━━━━━ Document excerpt ━━━━━

To date, there has been no empirical investigation of whether expanded vowel space has a direct effect on infants’ processing of speech. However, supporting evidence for a potential long-term advantage of listening to IDS with larger vowel spaces comes from Liu et al., 2003. In their study, Chinese mothers who used a larger vowel space had 6–8-month-olds and 10–12-month-olds who performed better in a task involving discrimination of a Chinese affricate-fricative contrast. Their results suggested that mothers’ vowel clarity might have positive effects on infants’ learning of phonemes. Furthermore, studies with both normal (Bradlow et al., 1996) and dysarthric (Liu et al., 2005) speakers indicate that speakers with larger vowel spaces were judged by normal adult listeners to be more intelligible than speakers with smaller vowel spaces. These results suggest that infants’ perception of speech may be also benefit from vowel hyper-articulation.

━━━━━ Raw records ━━━━━

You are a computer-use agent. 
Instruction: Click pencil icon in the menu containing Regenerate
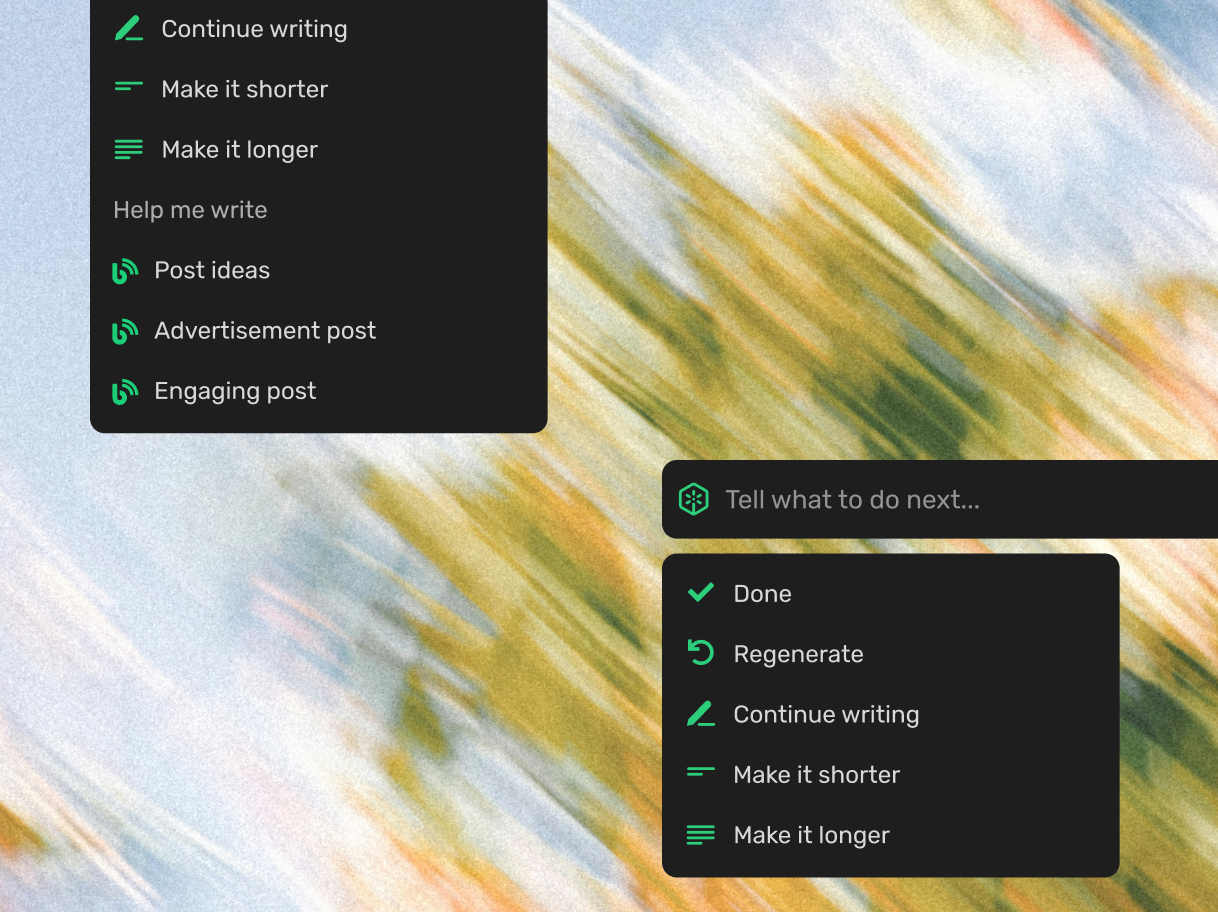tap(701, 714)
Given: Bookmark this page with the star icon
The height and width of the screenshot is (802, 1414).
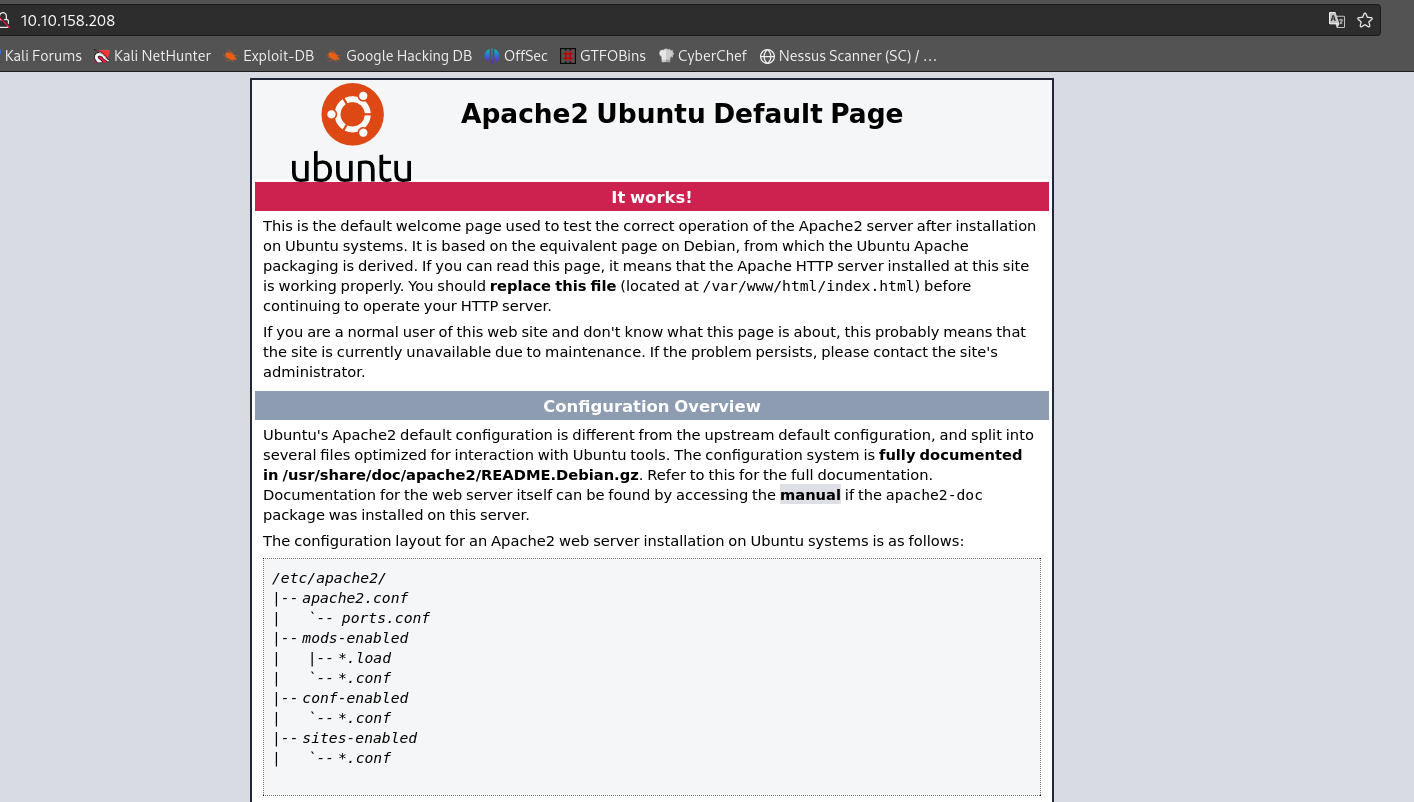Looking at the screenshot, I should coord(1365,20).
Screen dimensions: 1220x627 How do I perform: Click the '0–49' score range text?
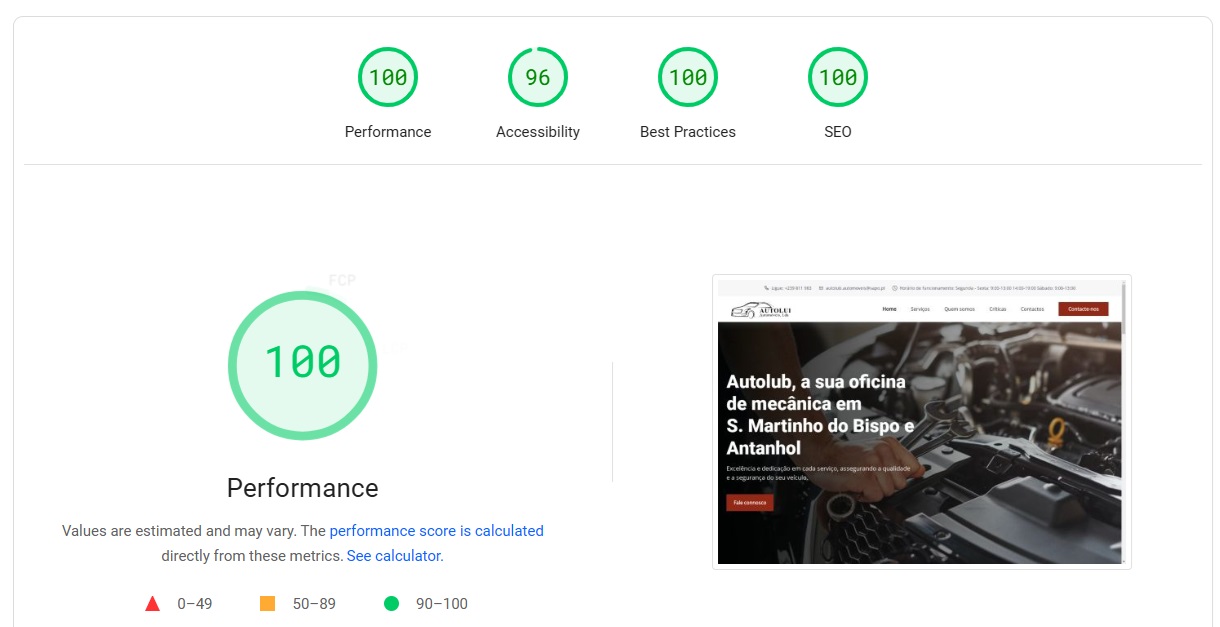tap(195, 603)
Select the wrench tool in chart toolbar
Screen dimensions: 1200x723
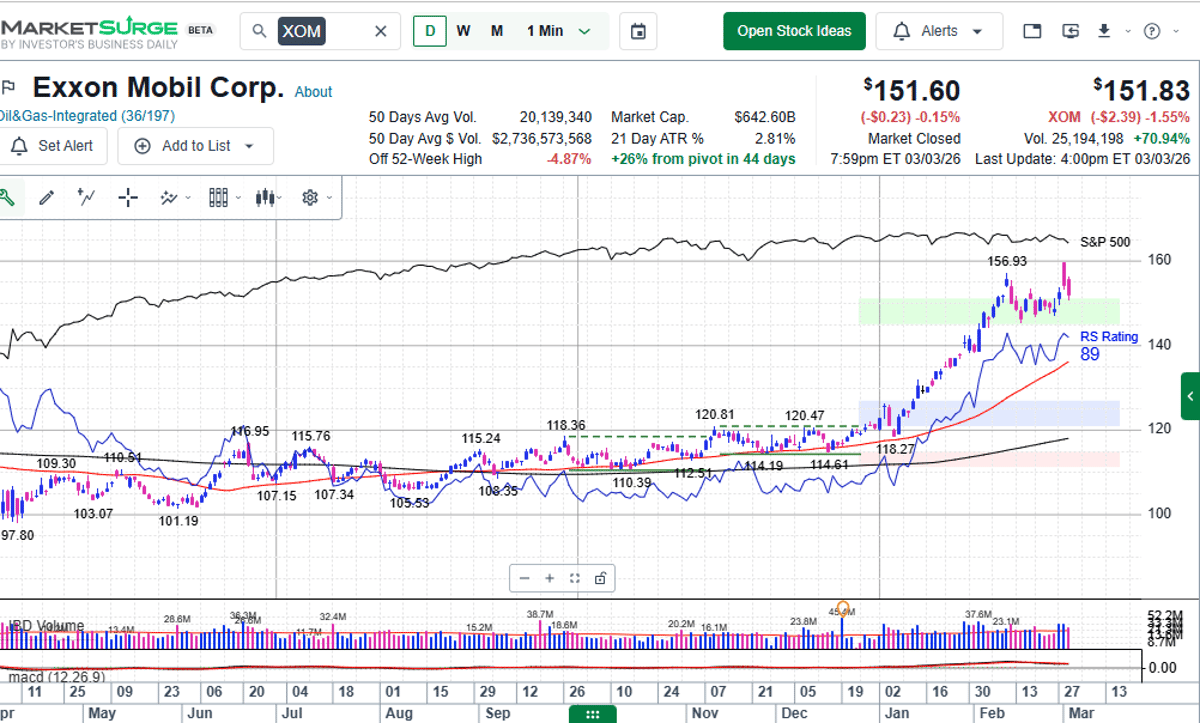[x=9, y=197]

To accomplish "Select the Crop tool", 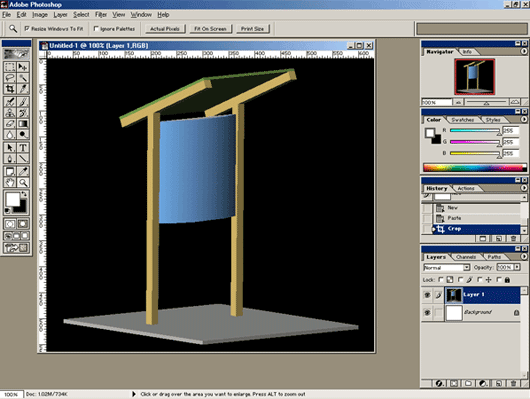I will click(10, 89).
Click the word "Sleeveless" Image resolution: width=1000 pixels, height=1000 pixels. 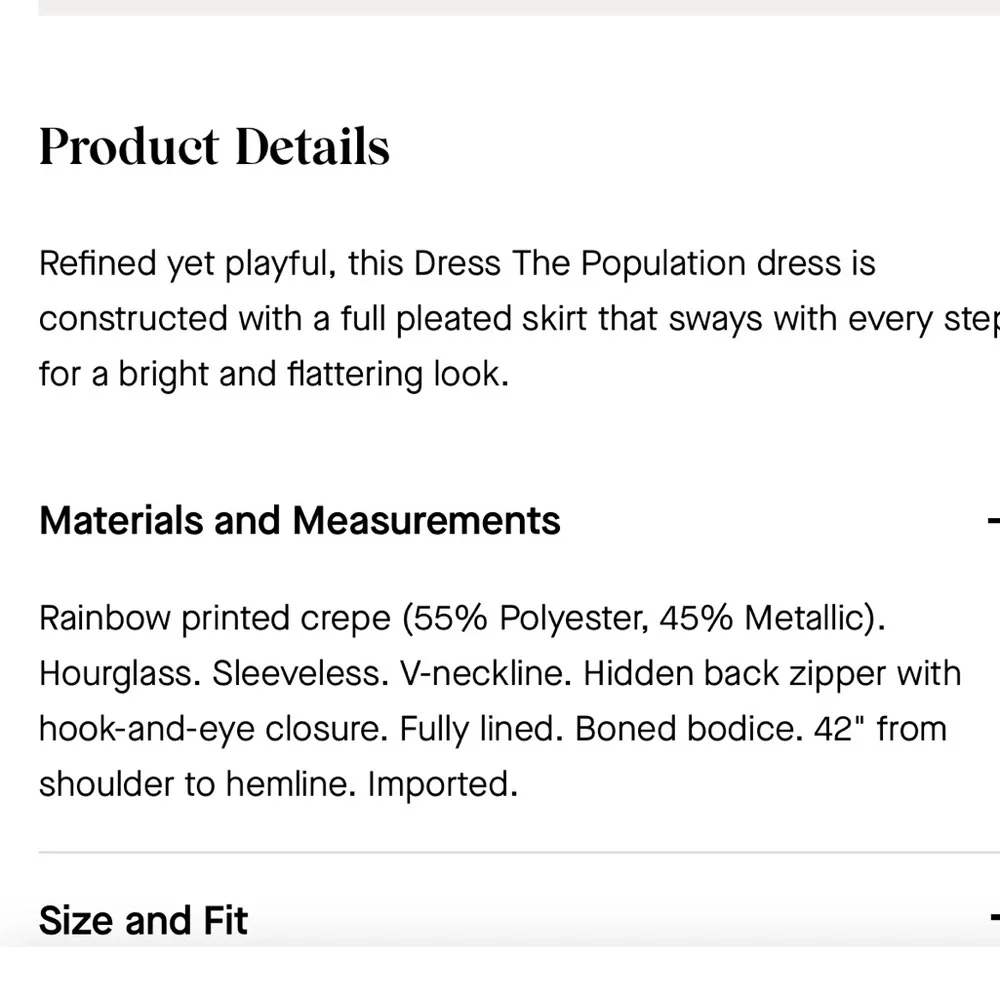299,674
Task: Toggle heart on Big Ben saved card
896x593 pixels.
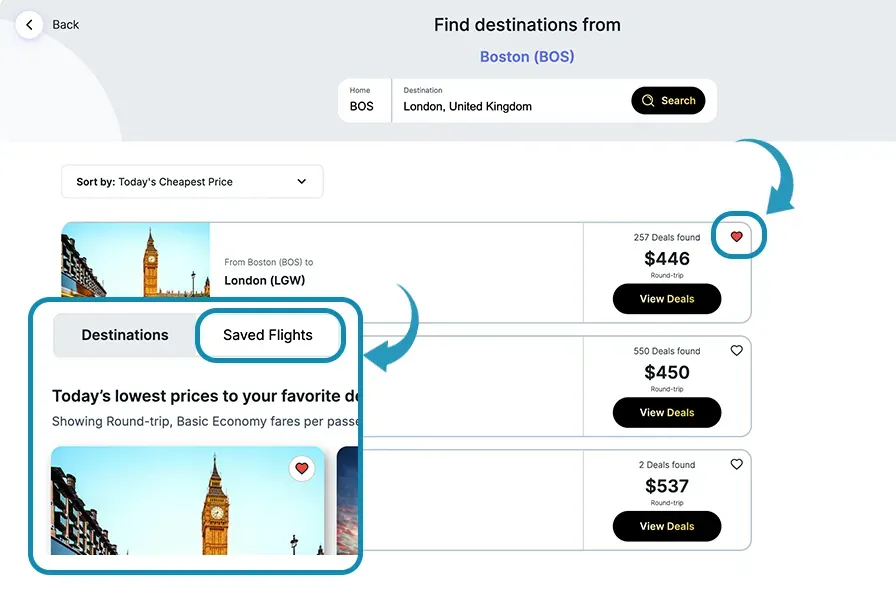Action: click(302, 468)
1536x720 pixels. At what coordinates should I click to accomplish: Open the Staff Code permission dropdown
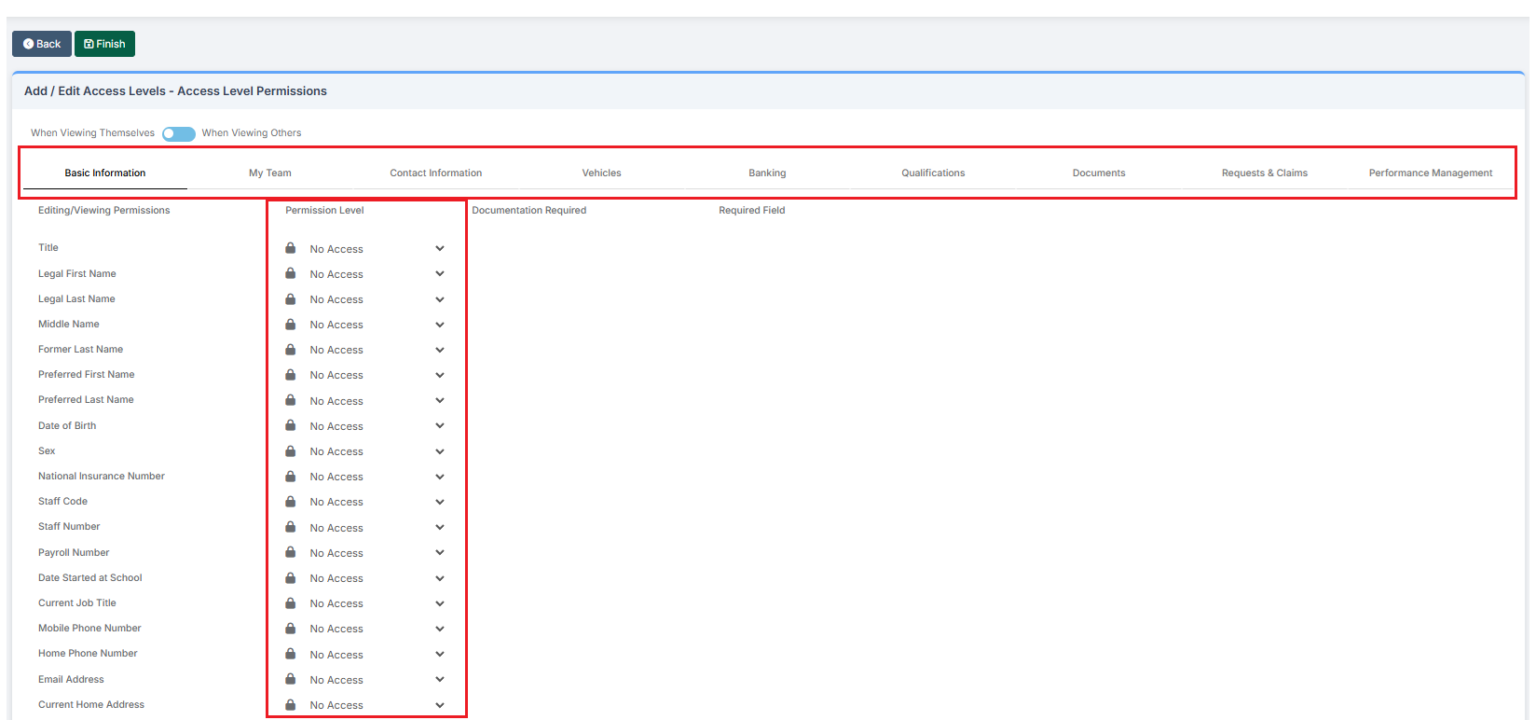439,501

━━━━━

* What needs to be done *
Reproduce the passage on vowel space and infants' speech perception word for word, in full. Rely on the passage on vowel space and infants' speech perception alone, setting the items aside.

* Result below *
To date, there has been no empirical investigation of whether expanded vowel space has a direct effect on infants’ processing of speech. However, supporting evidence for a potential long-term advantage of listening to IDS with larger vowel spaces comes from Liu et al., 2003. In their study, Chinese mothers who used a larger vowel space had 6–8-month-olds and 10–12-month-olds who performed better in a task involving discrimination of a Chinese affricate-fricative contrast. Their results suggested that mothers’ vowel clarity might have positive effects on infants’ learning of phonemes. Furthermore, studies with both normal (Bradlow et al., 1996) and dysarthric (Liu et al., 2005) speakers indicate that speakers with larger vowel spaces were judged by normal adult listeners to be more intelligible than speakers with smaller vowel spaces. These results suggest that infants’ perception of speech may be also benefit from vowel hyper-articulation.